Instructions for the task
Write the listing out once more, identical to the original but without pictures.

===== Supplied data =====

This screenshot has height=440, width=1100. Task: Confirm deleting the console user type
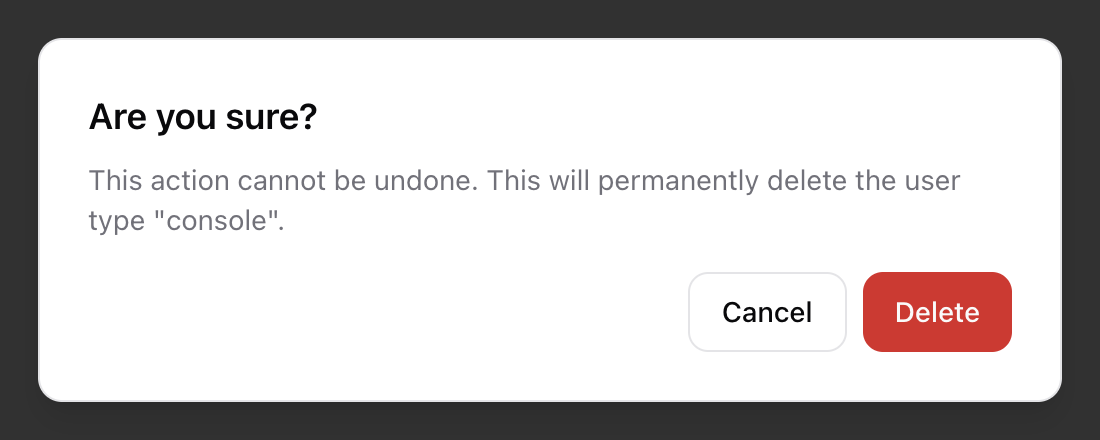tap(937, 312)
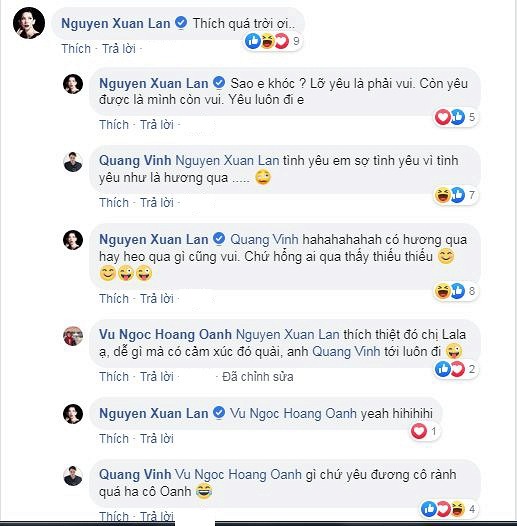
Task: Show reactions with count 8 on "hahahahahah" reply
Action: coord(456,291)
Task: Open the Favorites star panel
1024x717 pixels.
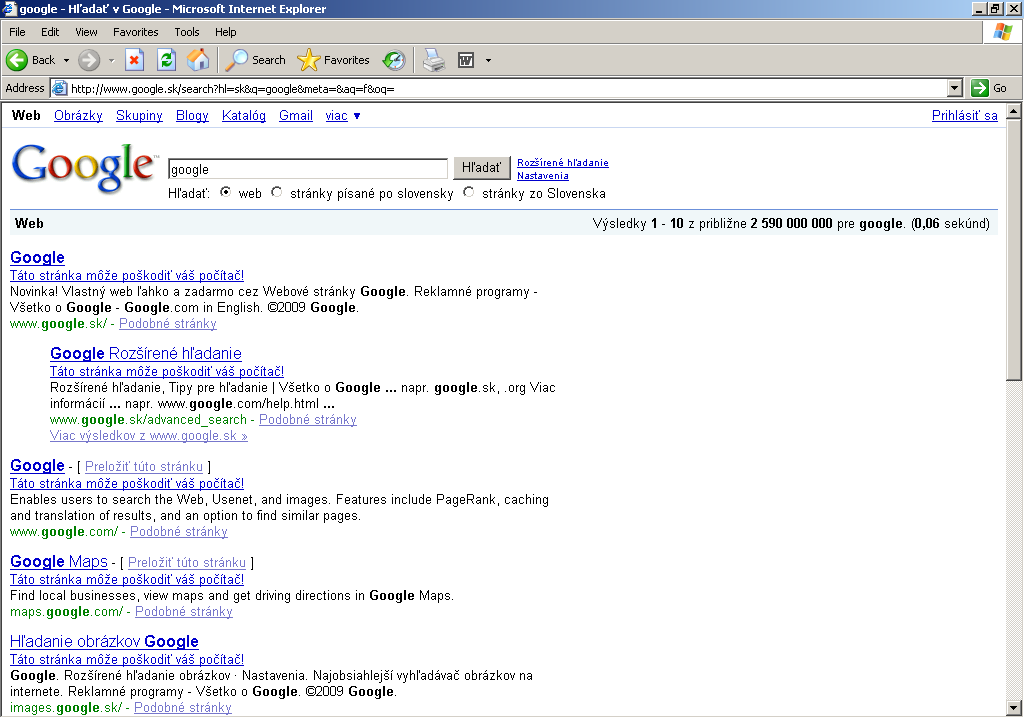Action: tap(334, 60)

=====

Solution to this exercise
This screenshot has height=440, width=1100. Task: Confirm deleting the console user type
tap(937, 312)
Task: Show reactions with count 8 on "hahahahahah" reply
Action: coord(456,291)
Task: Open the Favorites star panel
1024x717 pixels.
Action: tap(334, 60)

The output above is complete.